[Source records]
»»

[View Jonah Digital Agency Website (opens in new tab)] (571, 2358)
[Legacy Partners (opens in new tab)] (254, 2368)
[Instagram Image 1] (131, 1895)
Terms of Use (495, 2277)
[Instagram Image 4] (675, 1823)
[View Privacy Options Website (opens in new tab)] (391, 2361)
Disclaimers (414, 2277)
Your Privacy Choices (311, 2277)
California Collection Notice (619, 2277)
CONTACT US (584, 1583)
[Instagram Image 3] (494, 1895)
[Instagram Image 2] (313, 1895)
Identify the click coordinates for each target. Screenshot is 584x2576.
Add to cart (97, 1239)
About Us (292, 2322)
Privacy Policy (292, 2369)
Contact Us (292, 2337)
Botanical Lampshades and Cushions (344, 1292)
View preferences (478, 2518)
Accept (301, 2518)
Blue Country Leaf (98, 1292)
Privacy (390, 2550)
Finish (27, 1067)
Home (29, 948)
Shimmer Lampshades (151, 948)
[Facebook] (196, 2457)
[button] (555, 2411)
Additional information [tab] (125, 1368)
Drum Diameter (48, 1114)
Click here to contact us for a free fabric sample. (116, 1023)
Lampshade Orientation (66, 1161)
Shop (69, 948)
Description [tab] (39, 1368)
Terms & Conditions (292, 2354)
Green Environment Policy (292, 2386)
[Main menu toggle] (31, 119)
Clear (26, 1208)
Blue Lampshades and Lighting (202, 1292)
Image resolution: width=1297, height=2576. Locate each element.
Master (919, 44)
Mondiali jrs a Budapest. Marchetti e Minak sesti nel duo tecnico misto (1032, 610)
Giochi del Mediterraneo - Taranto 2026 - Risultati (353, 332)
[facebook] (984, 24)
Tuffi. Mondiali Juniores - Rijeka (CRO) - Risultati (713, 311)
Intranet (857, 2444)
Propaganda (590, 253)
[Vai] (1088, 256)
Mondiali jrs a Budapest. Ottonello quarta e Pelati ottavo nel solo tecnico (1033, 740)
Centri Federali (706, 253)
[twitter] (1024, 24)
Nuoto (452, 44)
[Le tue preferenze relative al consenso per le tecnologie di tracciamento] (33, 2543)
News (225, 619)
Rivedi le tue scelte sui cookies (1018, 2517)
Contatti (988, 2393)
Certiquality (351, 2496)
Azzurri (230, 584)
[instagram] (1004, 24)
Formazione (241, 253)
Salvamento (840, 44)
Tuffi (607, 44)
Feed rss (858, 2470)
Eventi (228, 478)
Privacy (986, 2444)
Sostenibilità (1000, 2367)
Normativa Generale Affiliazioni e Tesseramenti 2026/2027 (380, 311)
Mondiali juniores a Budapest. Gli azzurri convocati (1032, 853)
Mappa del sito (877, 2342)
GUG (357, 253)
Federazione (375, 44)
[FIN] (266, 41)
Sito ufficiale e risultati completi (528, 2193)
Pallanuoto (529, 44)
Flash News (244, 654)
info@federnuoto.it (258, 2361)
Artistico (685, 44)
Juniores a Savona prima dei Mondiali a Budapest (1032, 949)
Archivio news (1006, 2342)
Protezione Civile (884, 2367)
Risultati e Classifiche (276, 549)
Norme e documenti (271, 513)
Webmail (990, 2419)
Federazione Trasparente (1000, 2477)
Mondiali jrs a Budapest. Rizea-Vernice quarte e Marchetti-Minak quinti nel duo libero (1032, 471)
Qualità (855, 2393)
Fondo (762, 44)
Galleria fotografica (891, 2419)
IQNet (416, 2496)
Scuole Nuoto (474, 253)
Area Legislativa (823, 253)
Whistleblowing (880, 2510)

««

_Work item_: Could you output all of the records above exactly as given?

_Result of the exercise_:
[View Jonah Digital Agency Website (opens in new tab)] (571, 2358)
[Legacy Partners (opens in new tab)] (254, 2368)
[Instagram Image 1] (131, 1895)
Terms of Use (495, 2277)
[Instagram Image 4] (675, 1823)
[View Privacy Options Website (opens in new tab)] (391, 2361)
Disclaimers (414, 2277)
Your Privacy Choices (311, 2277)
California Collection Notice (619, 2277)
CONTACT US (584, 1583)
[Instagram Image 3] (494, 1895)
[Instagram Image 2] (313, 1895)
Identify the click coordinates for each target. Screenshot is 584x2576.
Add to cart (97, 1239)
About Us (292, 2322)
Privacy Policy (292, 2369)
Contact Us (292, 2337)
Botanical Lampshades and Cushions (344, 1292)
View preferences (478, 2518)
Accept (301, 2518)
Blue Country Leaf (98, 1292)
Privacy (390, 2550)
Finish (27, 1067)
Home (29, 948)
Shimmer Lampshades (151, 948)
[Facebook] (196, 2457)
[button] (555, 2411)
Additional information [tab] (125, 1368)
Drum Diameter (48, 1114)
Click here to contact us for a free fabric sample. (116, 1023)
Lampshade Orientation (66, 1161)
Shop (69, 948)
Description [tab] (39, 1368)
Terms & Conditions (292, 2354)
Green Environment Policy (292, 2386)
[Main menu toggle] (31, 119)
Clear (26, 1208)
Blue Lampshades and Lighting (202, 1292)
Image resolution: width=1297, height=2576. Locate each element.
Master (919, 44)
Mondiali jrs a Budapest. Marchetti e Minak sesti nel duo tecnico misto (1032, 610)
Giochi del Mediterraneo - Taranto 2026 - Risultati (353, 332)
[facebook] (984, 24)
Tuffi. Mondiali Juniores - Rijeka (CRO) - Risultati (713, 311)
Intranet (857, 2444)
Propaganda (590, 253)
[Vai] (1088, 256)
Mondiali jrs a Budapest. Ottonello quarta e Pelati ottavo nel solo tecnico (1033, 740)
Centri Federali (706, 253)
[twitter] (1024, 24)
Nuoto (452, 44)
[Le tue preferenze relative al consenso per le tecnologie di tracciamento] (33, 2543)
News (225, 619)
Rivedi le tue scelte sui cookies (1018, 2517)
Contatti (988, 2393)
Certiquality (351, 2496)
Azzurri (230, 584)
[instagram] (1004, 24)
Formazione (241, 253)
Salvamento (840, 44)
Tuffi (607, 44)
Feed rss (858, 2470)
Eventi (228, 478)
Privacy (986, 2444)
Sostenibilità (1000, 2367)
Normativa Generale Affiliazioni e Tesseramenti 2026/2027 (380, 311)
Mondiali juniores a Budapest. Gli azzurri convocati (1032, 853)
Mappa del sito (877, 2342)
GUG (357, 253)
Federazione (375, 44)
[FIN] (266, 41)
Sito ufficiale e risultati completi (528, 2193)
Pallanuoto (529, 44)
Flash News (244, 654)
info@federnuoto.it (258, 2361)
Artistico (685, 44)
Juniores a Savona prima dei Mondiali a Budapest (1032, 949)
Archivio news (1006, 2342)
Protezione Civile (884, 2367)
Risultati e Classifiche (276, 549)
Norme e documenti (271, 513)
Webmail (990, 2419)
Federazione Trasparente (1000, 2477)
Mondiali jrs a Budapest. Rizea-Vernice quarte e Marchetti-Minak quinti nel duo libero (1032, 471)
Qualità (855, 2393)
Fondo (762, 44)
Galleria fotografica (891, 2419)
IQNet (416, 2496)
Scuole Nuoto (474, 253)
Area Legislativa (823, 253)
Whistleblowing (880, 2510)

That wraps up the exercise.